Dropping out of saving for even short periods can seriously harm your retirement. Someone with average earnings who only opts out between the ages 22 to 25, could reduce their pension pot by £20,000 when they reach retirement.

The Government workings point to soaring opt-out rates, although their models include assumptions formulated 8 years ago. It is important these models reflect the DWPs current expectations, if not they should be mothballed. Out of date assumptions undermine any work in which they have been used. We know this includes calculations to assess the impact of fine tuning the auto-enrolment rules, but suspect they may also have been used in the review of pension tax relief. Underestimating the number of opt-outs would result in more money going into pensions and the Government spending more on tax relief, the bill for which the Treasury would be forced to find from somewhere.

Furthermore, plenty of employers would welcome a steer as to future opt-out rates in order to better understand the potential cost increases to their business.

Given the increase in minimum contributions next April, further thought should be given to how to minimise opt-outs. For example the government could look at the timing of increases to the Personal Allowance, as well as focusing on better member communication. An improved understanding of likely opt-out rates would help inform these decisions.’

Limiting the fall out

The Government will be rightly nervous at the prospect of auto-enrolment unravelling before their eyes. A number of measures could lessen the impact of higher contributions.

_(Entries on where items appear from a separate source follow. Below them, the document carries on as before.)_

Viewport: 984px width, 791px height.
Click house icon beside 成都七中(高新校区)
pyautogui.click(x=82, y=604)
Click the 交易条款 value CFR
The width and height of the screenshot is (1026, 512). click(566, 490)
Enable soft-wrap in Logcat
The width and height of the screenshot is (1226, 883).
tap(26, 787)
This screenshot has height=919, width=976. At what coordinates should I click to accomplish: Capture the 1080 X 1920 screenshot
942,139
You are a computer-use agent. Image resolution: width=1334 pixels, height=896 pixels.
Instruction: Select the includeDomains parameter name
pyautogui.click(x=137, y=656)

Improve financial literacy – helping people of all ages better understand their personal finances raises awareness of the importance of long term saving.

Timing of Personal Allowance increases – The Government has committed to raising the personal allowance from £11,500 to £12,500 by 2020. Timing the increases to coincide with the contribution rises in April 2018 and 2019 will help offset the reduction in take home pay.

Wait and see on further contribution rises – There have been calls to further increase the minimum contribution levels under auto-enrolment beyond 8% and to do so quickly. The high level of opt-out assumed by the Government should dampen these calls and shows that the legislation is currently walking a bit of a tightrope.

Compulsion – If large numbers of workers shun pensions, retirement saving could be made compulsory by removing the ability to opt-out. The current Government is likely to have neither the appetite nor the ability to push through such radical reforms.

Self-employed auto-enrolment – Currently only 1 in 10 self-employed workers save for retirement. Including this group in long term saving needs to happen quickly. The soon to be published review by the RSA’s Matthew Taylor may be the catalyst for such reform.

Wider implication

Tax relief – The costs of pension tax relief are already being scrutinised given pension saving is projected to increase by around £15 billion a year once auto-enrolment is fully phased in, a lower than anticipated opt-out rate would only focus further attention because it would increase the cost of tax relief.

Estimates used

Here is how we arrived at our estimated figures.

  • 26.95 million employees.
  • 7.4 million not eligible: based on tPR declaration of compliance auto-enrolment reporting estimated 27.47% are not eligible.
  • Opt-out rates are located on page 19 of 22 from an impact assessment on tweaking auto-enrolments timescales for new employers.
  • Assumed turnover rate of 15% for UK workers (although we recognise different industries have different turnover rates).
  • 2,932,169 eligible employees changing job in 2019. If 27.5% opt-out, we have 806,346 missing out.
  • We also estimate 780,000 people reaching the age of 22 (ie becoming eligible). A 27.5% opt-out here leaves us with a further 214,500 missing out.
  • In total 1,020,846 employees opting-out.
  • Only 380,000 of 4.8 million self-employed are saving into a pension, so 4.42 million are missing out.